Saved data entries
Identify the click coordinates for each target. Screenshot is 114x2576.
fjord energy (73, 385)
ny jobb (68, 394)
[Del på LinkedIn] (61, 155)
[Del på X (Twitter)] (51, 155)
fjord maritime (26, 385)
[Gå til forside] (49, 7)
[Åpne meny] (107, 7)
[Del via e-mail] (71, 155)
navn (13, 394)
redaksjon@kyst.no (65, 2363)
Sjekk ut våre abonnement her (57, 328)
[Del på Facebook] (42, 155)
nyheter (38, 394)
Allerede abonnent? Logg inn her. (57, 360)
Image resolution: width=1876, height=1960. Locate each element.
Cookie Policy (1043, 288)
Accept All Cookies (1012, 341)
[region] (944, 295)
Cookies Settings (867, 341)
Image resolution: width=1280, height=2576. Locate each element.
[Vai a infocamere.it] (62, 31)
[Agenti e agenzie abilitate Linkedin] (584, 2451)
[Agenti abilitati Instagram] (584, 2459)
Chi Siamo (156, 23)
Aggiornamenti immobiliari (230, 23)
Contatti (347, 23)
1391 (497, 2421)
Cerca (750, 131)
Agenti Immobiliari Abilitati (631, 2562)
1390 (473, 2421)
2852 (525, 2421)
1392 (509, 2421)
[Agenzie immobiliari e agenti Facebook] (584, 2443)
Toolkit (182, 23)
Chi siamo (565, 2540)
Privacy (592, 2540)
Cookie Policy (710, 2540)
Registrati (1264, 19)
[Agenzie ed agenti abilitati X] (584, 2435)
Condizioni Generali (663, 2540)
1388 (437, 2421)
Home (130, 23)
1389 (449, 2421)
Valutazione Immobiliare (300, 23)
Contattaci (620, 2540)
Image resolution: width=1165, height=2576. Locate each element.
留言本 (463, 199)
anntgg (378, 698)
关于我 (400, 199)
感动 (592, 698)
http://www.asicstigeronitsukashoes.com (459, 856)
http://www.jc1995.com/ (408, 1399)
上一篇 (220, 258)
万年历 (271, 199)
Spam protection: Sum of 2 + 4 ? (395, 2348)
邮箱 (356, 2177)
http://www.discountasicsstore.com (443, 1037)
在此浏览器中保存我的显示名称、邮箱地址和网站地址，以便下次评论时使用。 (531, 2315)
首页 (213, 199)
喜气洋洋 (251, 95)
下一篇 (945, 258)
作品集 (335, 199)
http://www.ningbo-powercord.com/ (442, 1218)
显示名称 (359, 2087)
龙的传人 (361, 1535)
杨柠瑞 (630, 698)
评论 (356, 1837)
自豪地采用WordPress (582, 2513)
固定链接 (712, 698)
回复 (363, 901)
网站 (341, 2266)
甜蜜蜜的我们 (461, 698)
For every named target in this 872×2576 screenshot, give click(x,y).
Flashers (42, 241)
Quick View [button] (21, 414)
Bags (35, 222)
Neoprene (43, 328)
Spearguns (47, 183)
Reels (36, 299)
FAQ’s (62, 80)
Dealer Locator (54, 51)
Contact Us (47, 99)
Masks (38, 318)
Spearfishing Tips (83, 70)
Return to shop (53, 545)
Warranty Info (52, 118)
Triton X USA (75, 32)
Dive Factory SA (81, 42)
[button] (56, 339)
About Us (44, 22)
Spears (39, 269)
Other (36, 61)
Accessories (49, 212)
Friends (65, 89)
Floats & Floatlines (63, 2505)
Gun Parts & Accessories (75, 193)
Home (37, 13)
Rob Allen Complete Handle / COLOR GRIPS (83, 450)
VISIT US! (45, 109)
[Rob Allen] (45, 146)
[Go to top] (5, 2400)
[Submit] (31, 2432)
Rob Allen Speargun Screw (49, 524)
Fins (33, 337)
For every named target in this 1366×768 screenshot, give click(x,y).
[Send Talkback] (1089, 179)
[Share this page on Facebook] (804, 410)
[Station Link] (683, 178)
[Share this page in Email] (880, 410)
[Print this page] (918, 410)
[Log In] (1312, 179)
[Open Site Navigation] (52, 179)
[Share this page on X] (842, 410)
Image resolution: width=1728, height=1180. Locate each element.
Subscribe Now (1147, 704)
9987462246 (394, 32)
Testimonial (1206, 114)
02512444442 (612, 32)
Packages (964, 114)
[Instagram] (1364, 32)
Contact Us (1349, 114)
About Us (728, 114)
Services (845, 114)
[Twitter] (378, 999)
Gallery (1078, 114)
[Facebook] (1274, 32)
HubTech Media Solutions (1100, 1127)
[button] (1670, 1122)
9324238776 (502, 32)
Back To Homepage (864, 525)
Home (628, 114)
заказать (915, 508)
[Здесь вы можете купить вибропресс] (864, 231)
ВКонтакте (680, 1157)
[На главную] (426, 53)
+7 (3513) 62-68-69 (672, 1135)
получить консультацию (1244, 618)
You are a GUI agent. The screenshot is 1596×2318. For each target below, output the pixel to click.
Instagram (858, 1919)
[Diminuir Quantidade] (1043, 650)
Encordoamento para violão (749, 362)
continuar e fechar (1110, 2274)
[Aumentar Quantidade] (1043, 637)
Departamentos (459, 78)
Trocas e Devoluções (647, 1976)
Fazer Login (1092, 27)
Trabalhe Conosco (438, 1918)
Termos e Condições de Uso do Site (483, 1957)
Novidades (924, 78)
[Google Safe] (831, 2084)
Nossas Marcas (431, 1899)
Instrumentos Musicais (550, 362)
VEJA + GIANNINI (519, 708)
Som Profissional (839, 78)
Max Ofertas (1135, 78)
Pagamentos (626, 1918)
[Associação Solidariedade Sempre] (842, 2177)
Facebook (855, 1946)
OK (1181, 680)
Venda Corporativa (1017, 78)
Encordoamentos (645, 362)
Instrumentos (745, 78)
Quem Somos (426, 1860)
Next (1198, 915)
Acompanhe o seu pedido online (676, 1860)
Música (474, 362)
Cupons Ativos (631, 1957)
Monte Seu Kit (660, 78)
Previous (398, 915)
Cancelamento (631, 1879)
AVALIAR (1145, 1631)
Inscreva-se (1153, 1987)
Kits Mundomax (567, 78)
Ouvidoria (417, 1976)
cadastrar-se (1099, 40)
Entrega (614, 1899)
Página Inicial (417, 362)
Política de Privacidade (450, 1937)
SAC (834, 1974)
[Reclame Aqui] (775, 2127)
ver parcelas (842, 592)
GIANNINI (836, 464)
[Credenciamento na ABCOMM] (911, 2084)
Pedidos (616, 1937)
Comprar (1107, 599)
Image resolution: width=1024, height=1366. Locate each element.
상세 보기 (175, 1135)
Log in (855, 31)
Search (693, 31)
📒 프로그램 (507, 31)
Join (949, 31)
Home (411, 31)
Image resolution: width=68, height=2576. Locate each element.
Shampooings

What to work on »
How many lines in the entries contain the string "width"? Give the number only.

Answer section »
6